(Beginning of DATA)
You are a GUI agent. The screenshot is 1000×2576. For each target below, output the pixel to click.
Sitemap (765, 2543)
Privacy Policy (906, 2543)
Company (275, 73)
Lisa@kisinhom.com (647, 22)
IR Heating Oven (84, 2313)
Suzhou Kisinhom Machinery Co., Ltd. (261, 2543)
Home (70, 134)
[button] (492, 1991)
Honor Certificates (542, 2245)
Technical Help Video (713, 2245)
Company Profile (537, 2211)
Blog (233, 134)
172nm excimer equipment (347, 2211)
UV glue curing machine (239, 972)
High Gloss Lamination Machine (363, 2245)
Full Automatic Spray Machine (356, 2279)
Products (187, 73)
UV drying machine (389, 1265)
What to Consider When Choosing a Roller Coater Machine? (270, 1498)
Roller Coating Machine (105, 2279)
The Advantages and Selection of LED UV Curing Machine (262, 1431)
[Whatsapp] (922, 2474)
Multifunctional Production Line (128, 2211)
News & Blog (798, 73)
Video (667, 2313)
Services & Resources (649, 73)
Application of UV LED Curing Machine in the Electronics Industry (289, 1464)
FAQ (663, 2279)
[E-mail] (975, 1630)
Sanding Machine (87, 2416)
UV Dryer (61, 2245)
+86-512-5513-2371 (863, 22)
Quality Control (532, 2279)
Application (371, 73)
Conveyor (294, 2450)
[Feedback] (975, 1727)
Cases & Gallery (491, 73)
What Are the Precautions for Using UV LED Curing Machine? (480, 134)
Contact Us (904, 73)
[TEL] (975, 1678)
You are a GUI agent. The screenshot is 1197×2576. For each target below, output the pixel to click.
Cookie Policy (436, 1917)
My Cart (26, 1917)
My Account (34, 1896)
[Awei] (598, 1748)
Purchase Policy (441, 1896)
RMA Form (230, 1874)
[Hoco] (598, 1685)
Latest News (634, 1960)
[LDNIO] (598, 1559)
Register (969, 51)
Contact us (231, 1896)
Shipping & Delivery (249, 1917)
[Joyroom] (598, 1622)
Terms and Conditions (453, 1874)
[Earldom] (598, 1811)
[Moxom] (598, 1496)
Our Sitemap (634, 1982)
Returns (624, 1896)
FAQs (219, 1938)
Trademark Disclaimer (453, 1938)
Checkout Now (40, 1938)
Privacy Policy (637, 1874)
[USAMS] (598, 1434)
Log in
(End of DATA)
Wherever a line in the data above holds "pixel", copy that line.

You are a GUI agent. The screenshot is 1000×2576. For each target below, output the pixel to click.
You are a GUI agent. The screenshot is 1197×2576. For each target below, output the pixel to click.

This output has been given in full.